Work task 1 — In the patient privacy post, which journal published the study by Kelly Caine and Rima Hanania?
Work task 2 — Summarize the patient privacy post in two sentences.
Work task 3 — Translate this sentence from the patient privacy post into Spanish: "Patients also want to control with whom their health information is shared and for what purpose."
*** Reading text Section Begins ***
Sunday, February 3, 2013

Patient Privacy At Web Scale

A study entitled Patients want granular privacy control over health information in electronic medical records by Kelly Caine and Rima Hanania in the current issue of the Journal of the American Medical Informatics Association (JAMIA) clearly indicates that patients want a granular level of control over the sharing of their medical information. Patients also want to control with whom their health information is shared and for what purpose. The study looks at how the presence of sensitive health information in a medical record affects patient privacy preferences. In this post, I discuss how current and emerging standards can be used to enforce patient privacy preferences at web scale.
*** Reading text Section Ends ***
*** Information shown Section Begins ***
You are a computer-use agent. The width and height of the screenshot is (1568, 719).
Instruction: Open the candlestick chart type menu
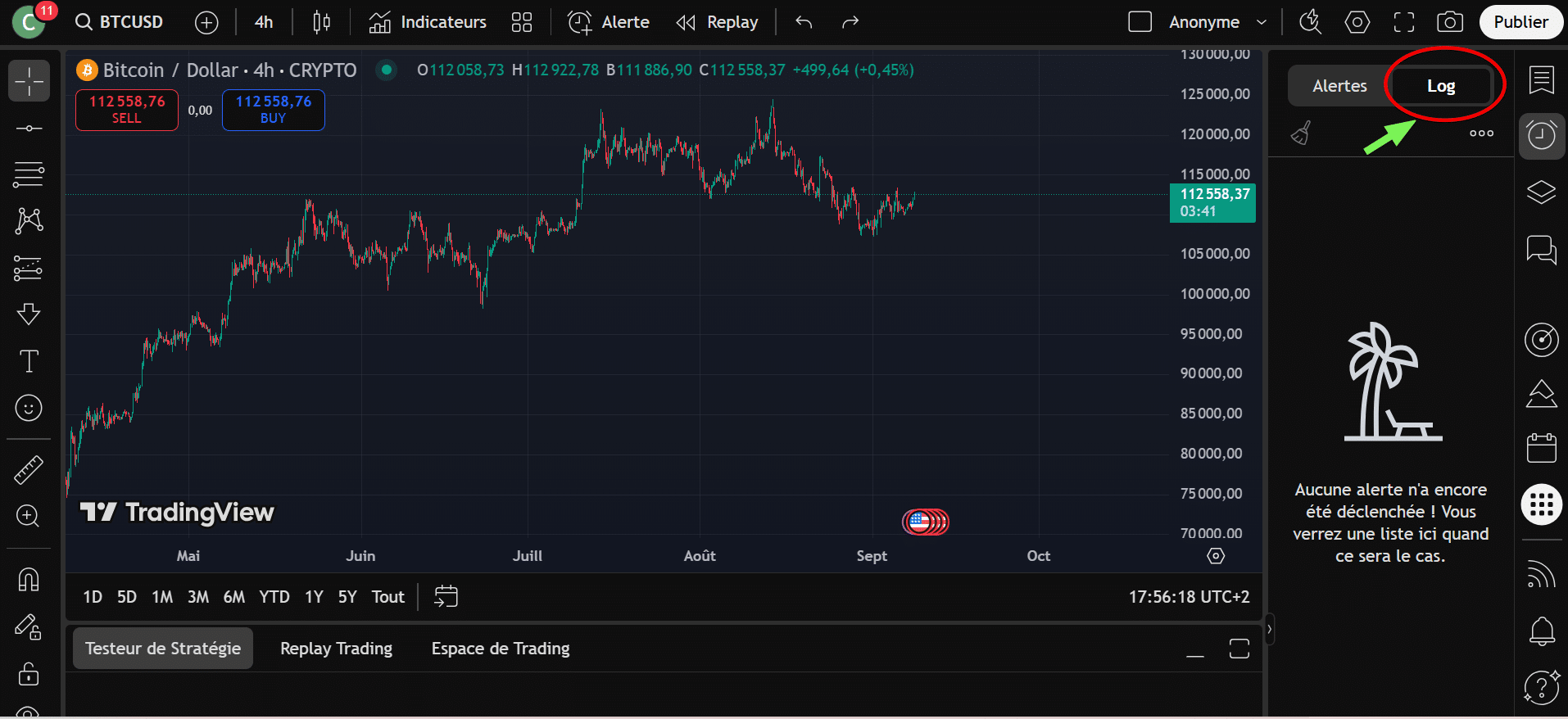(321, 22)
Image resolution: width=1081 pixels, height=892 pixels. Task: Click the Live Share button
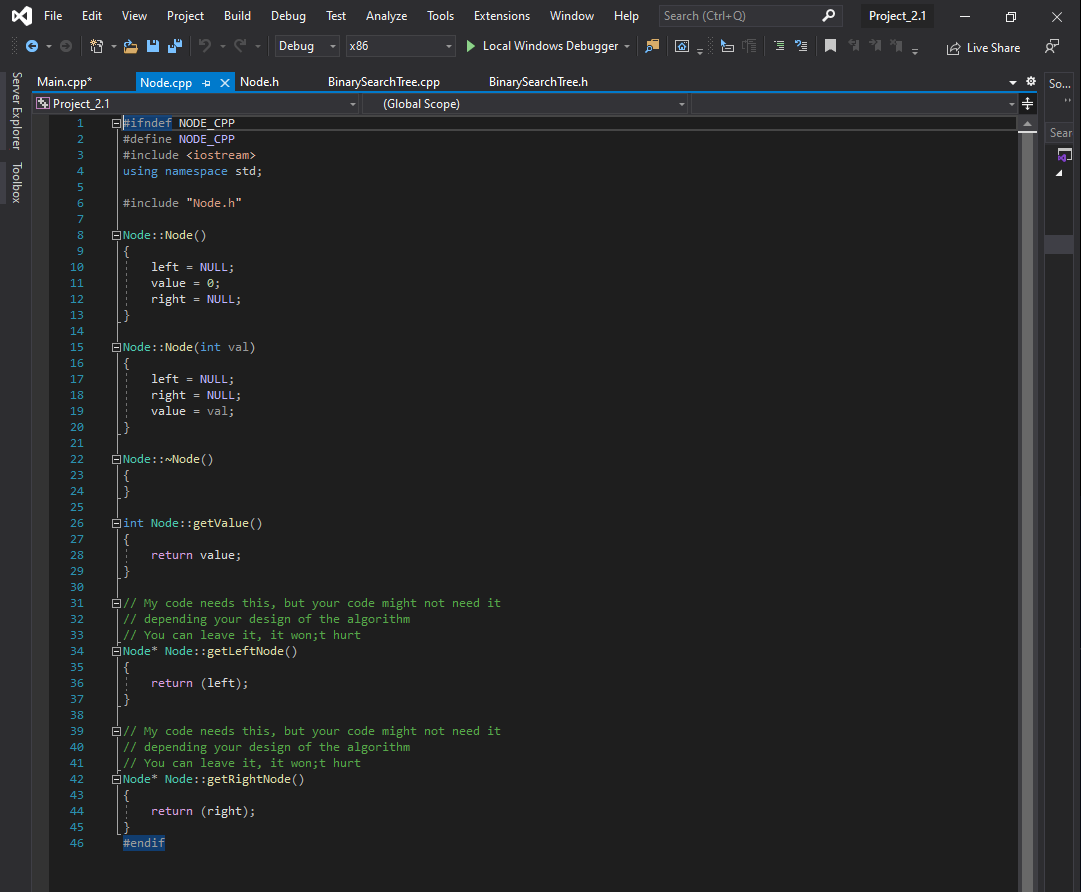(983, 47)
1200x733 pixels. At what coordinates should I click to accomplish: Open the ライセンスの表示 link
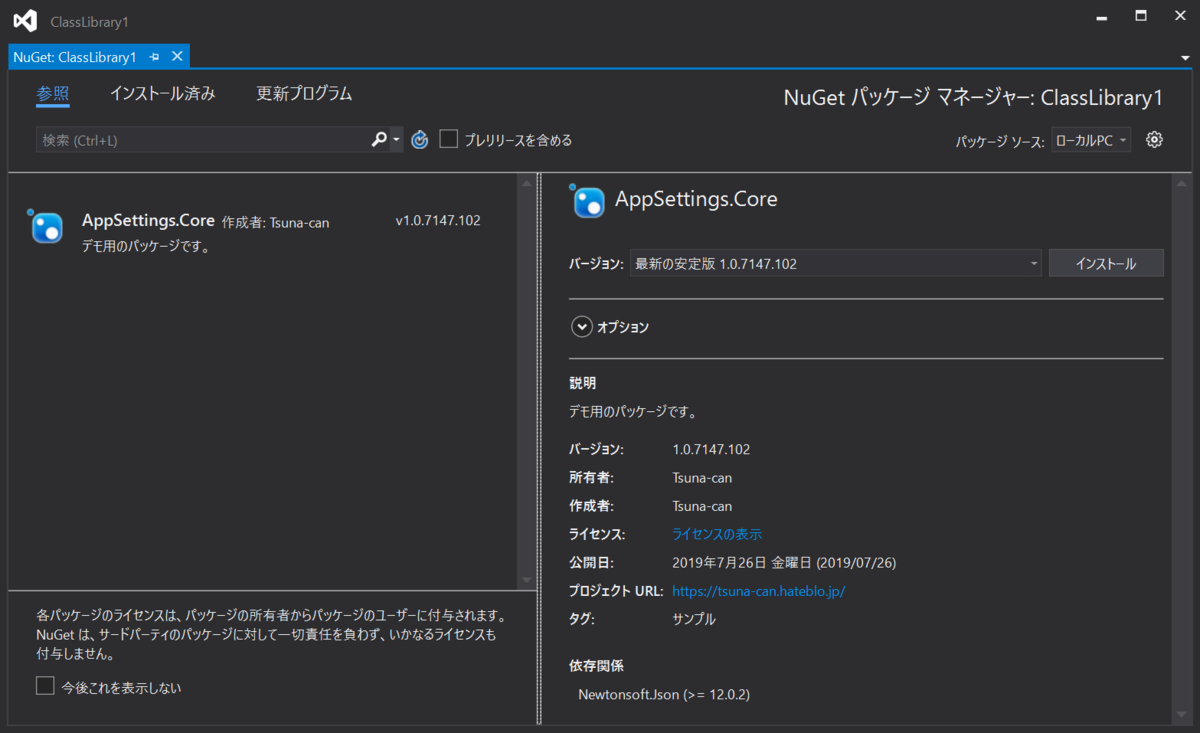tap(716, 534)
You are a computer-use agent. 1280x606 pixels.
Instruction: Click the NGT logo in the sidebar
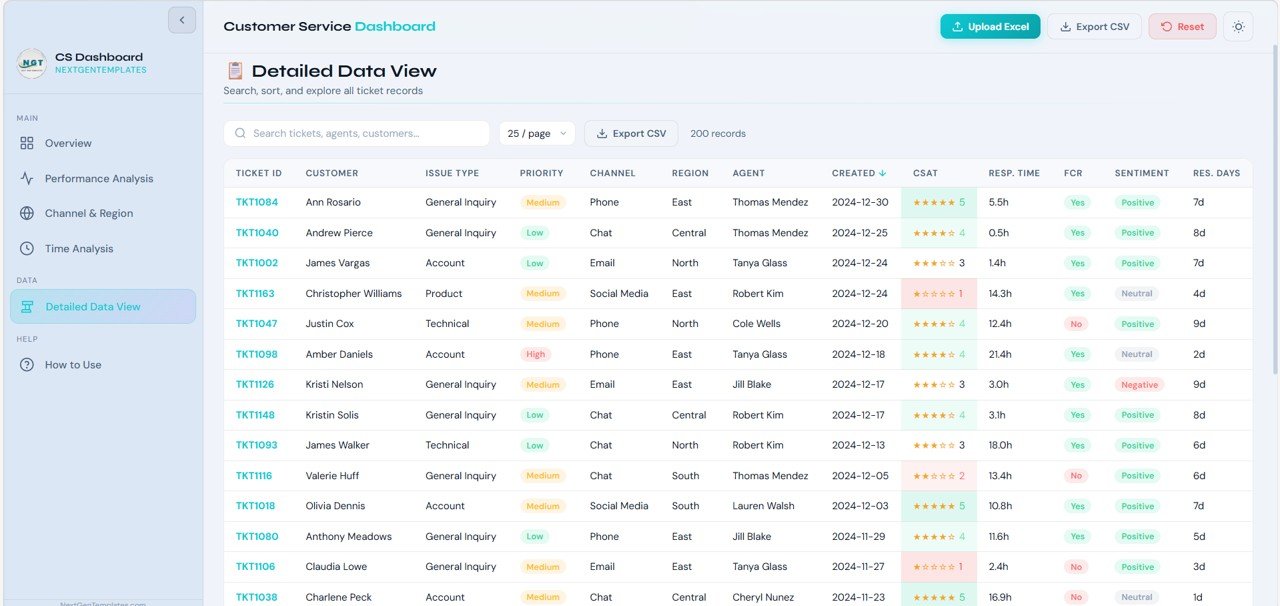pos(31,63)
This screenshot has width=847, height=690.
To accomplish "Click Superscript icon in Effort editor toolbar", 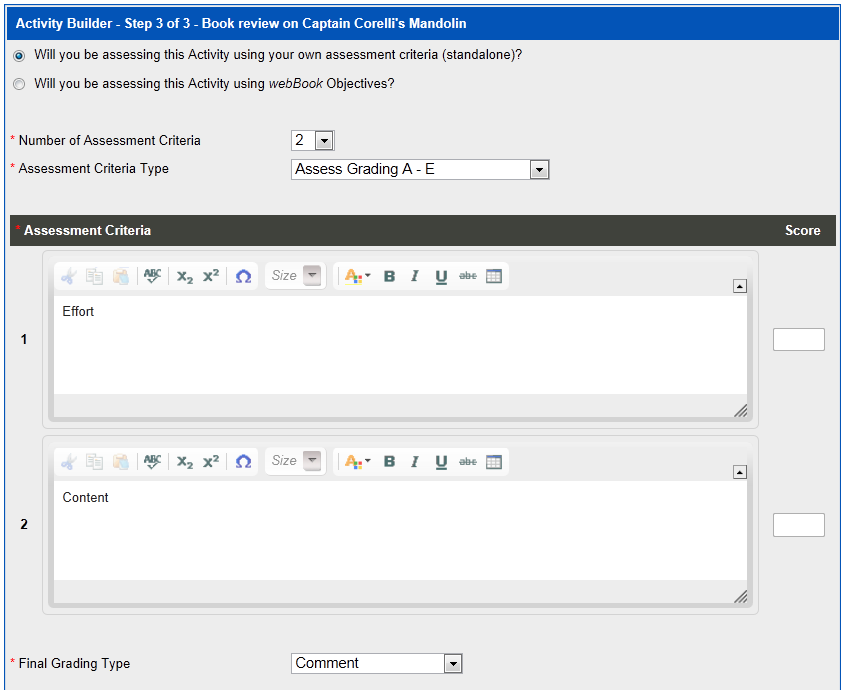I will click(x=211, y=276).
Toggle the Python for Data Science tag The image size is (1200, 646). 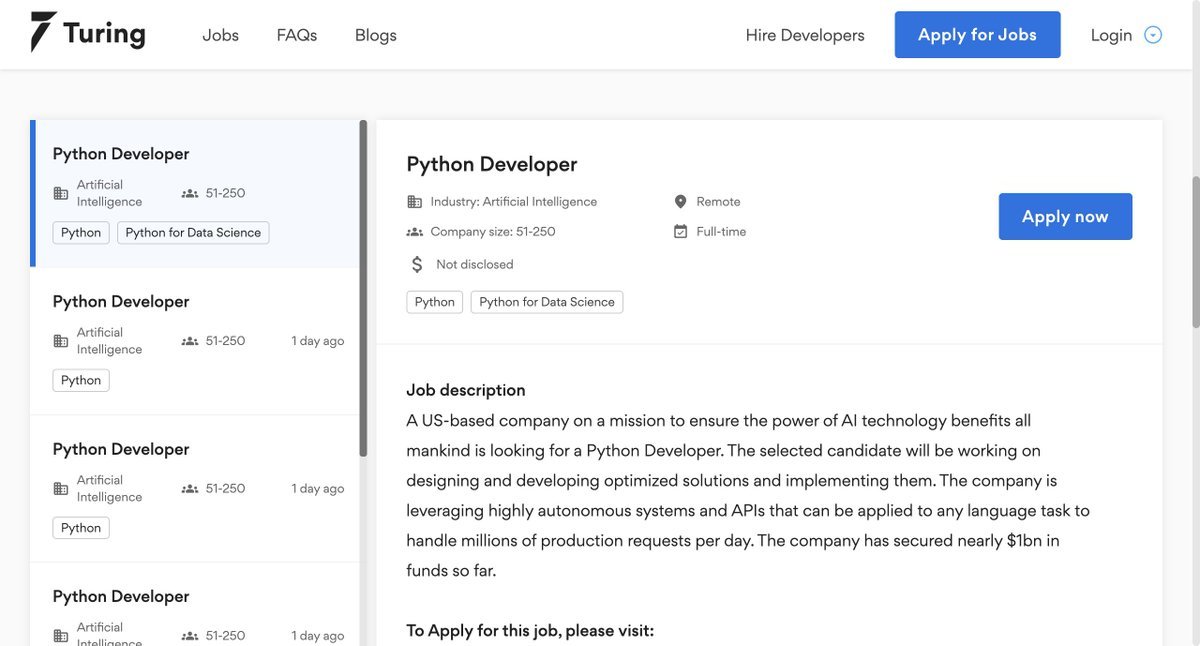[x=192, y=231]
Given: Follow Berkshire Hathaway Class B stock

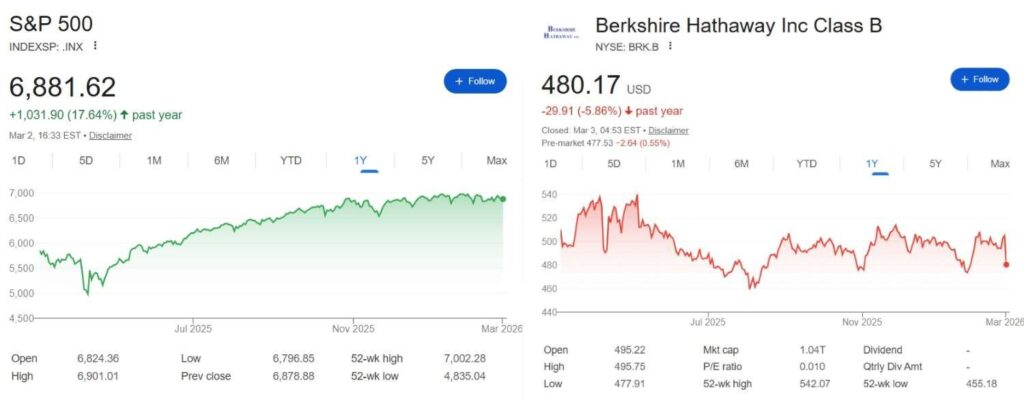Looking at the screenshot, I should (979, 80).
*** Information shown Section Ends ***
Your response 1 — The Journal of the American Medical Informatics Association (JAMIA).

Your response 2 — A study by Kelly Caine and Rima Hanania in JAMIA shows that patients want granular control over sharing their medical information, including with whom it is shared and for what purpose, and it examines how sensitive health information in a record affects privacy preferences. The post discusses how current and emerging standards can enforce patient privacy preferences at web scale.

Your response 3 — Los pacientes también quieren controlar con quién se comparte su información de salud y con qué fin.